大阪にも多くの河川が都市部に流れている。これらの河川はかつての主要な都市交通であった舟運の名残である。市内のほとんどの川は戦後の焼け跡処理のため埋め立てられたが現在も道頓堀川、東横堀川などが残る。
清渓川の場合、環境再生のため行う公共工事であるというが、その環境がそれ以後長く保全されなければ、川はすぐどぶ川に、それこそ大阪の道頓堀川のような様相を呈するだろう。それには絶え間ない努力が必要だ。

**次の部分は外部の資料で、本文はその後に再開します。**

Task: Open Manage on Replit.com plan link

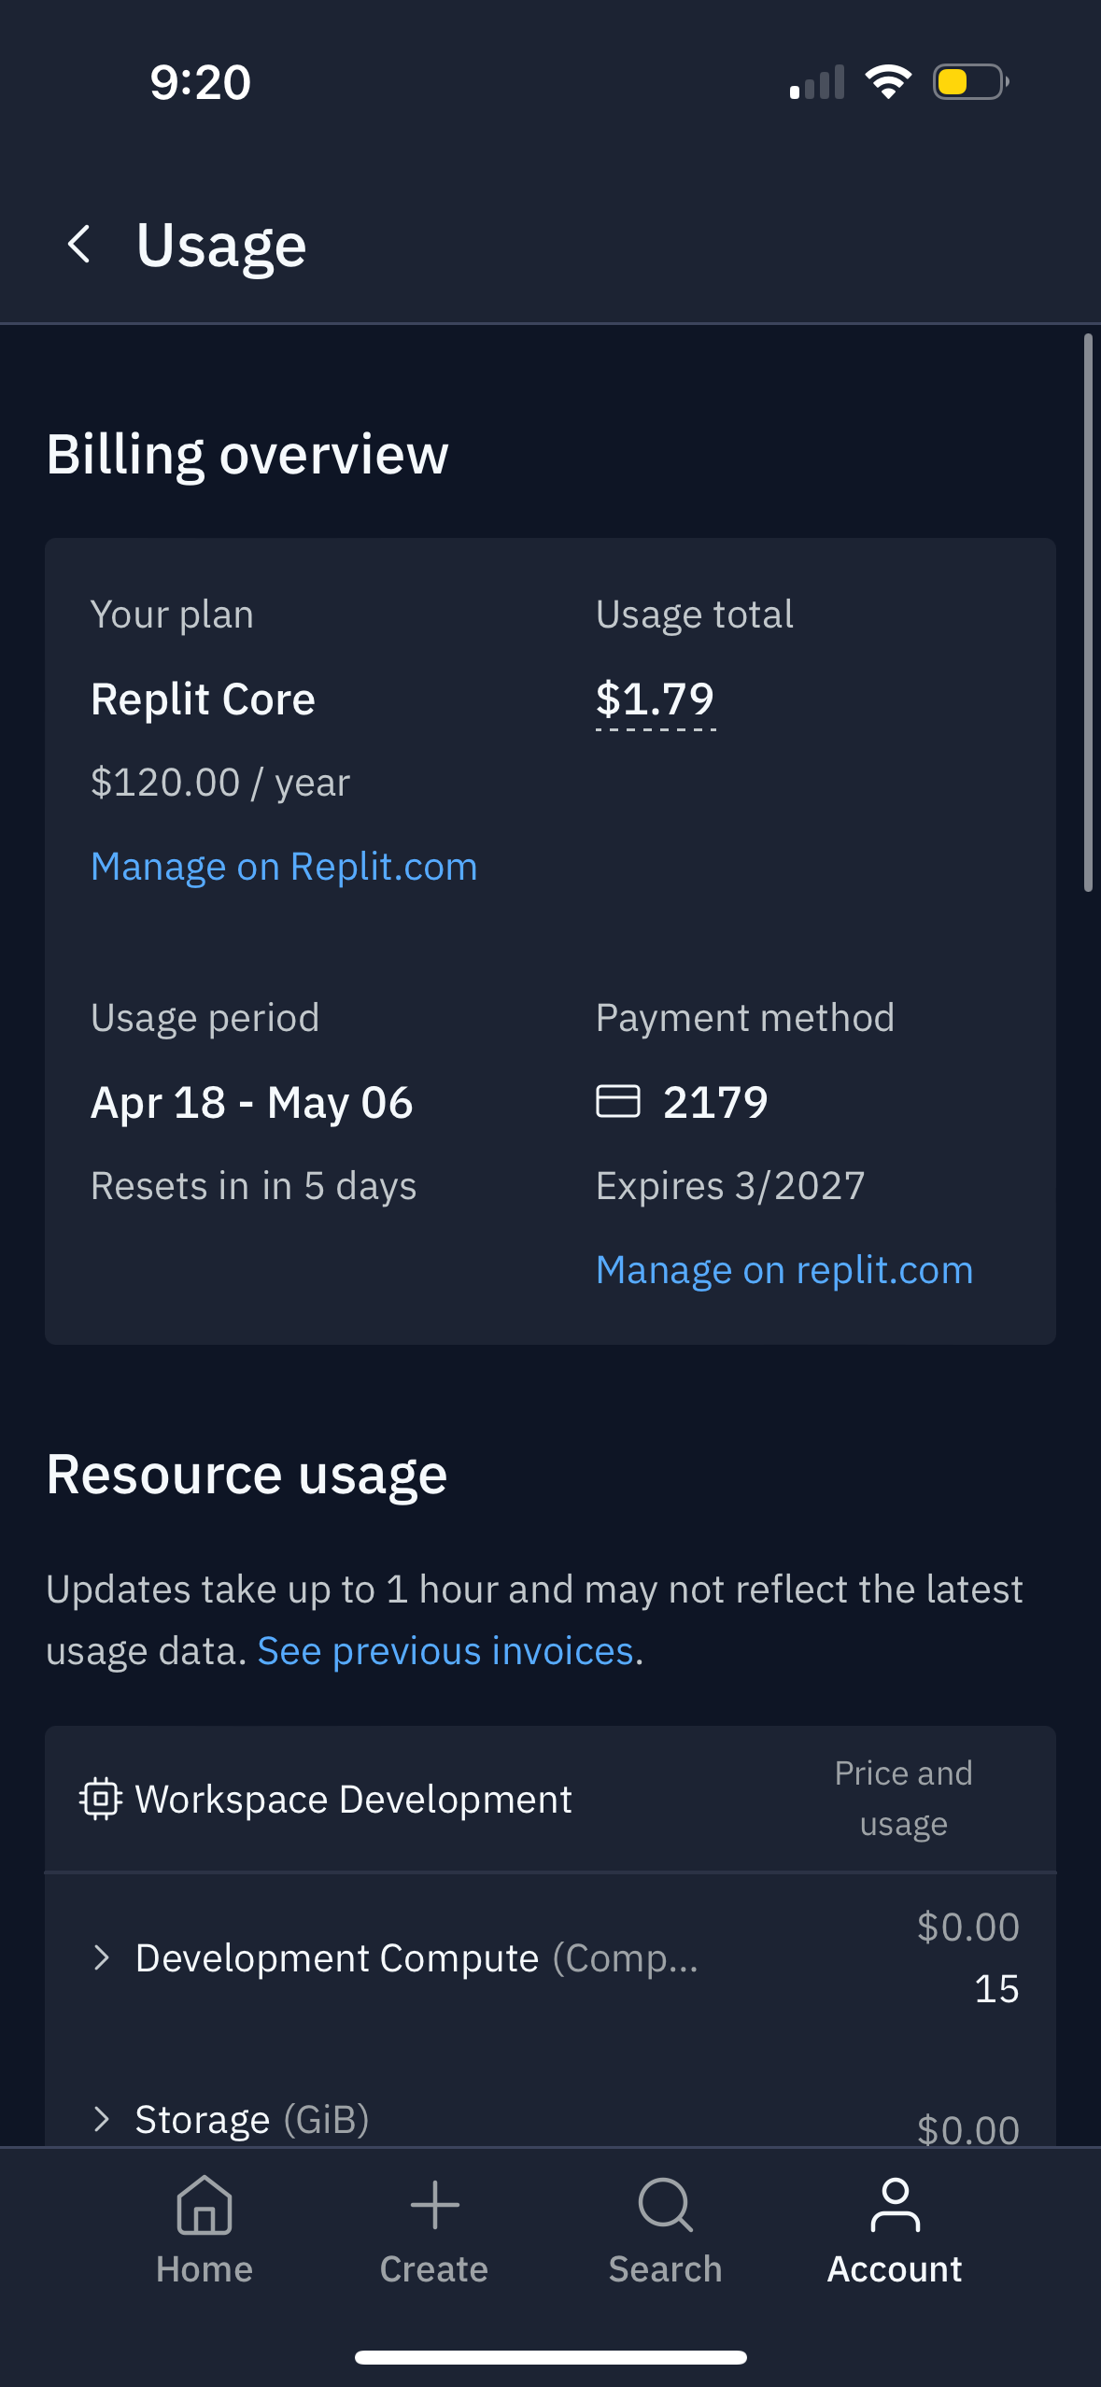Action: tap(284, 867)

事前の調査で高架道路の存続にあたっては、老朽化のため撤去もしくは建替えせざるを得ないことがわかった。いずれにせよ撤去しなくてはならないものらしい。その廃棄物はどうなるのか?また、都市交通はどうなるのだろう?人々の利便は?また、周辺の露天商の立ち退き問題の決着は?などなどの疑問点が浮かんできた。また先にこの清渓川再生事業を調査した日本の学識経験者はこれらを「サステナブルシティを目指す取り組み」と賞賛していた。そのように断言できる根拠は何なのか。すくなくともその時点でのわたしの認識・疑問点はその程度だった。大学院の課題研究として取り組むには十分すぎる内容になるだろう。にわか大学院生であるお気楽にもあらゆる段取りを教授にまかせきり、自分はろくに下調べもせずに、ソウルに向かう飛行機に飛び乗ったのだった。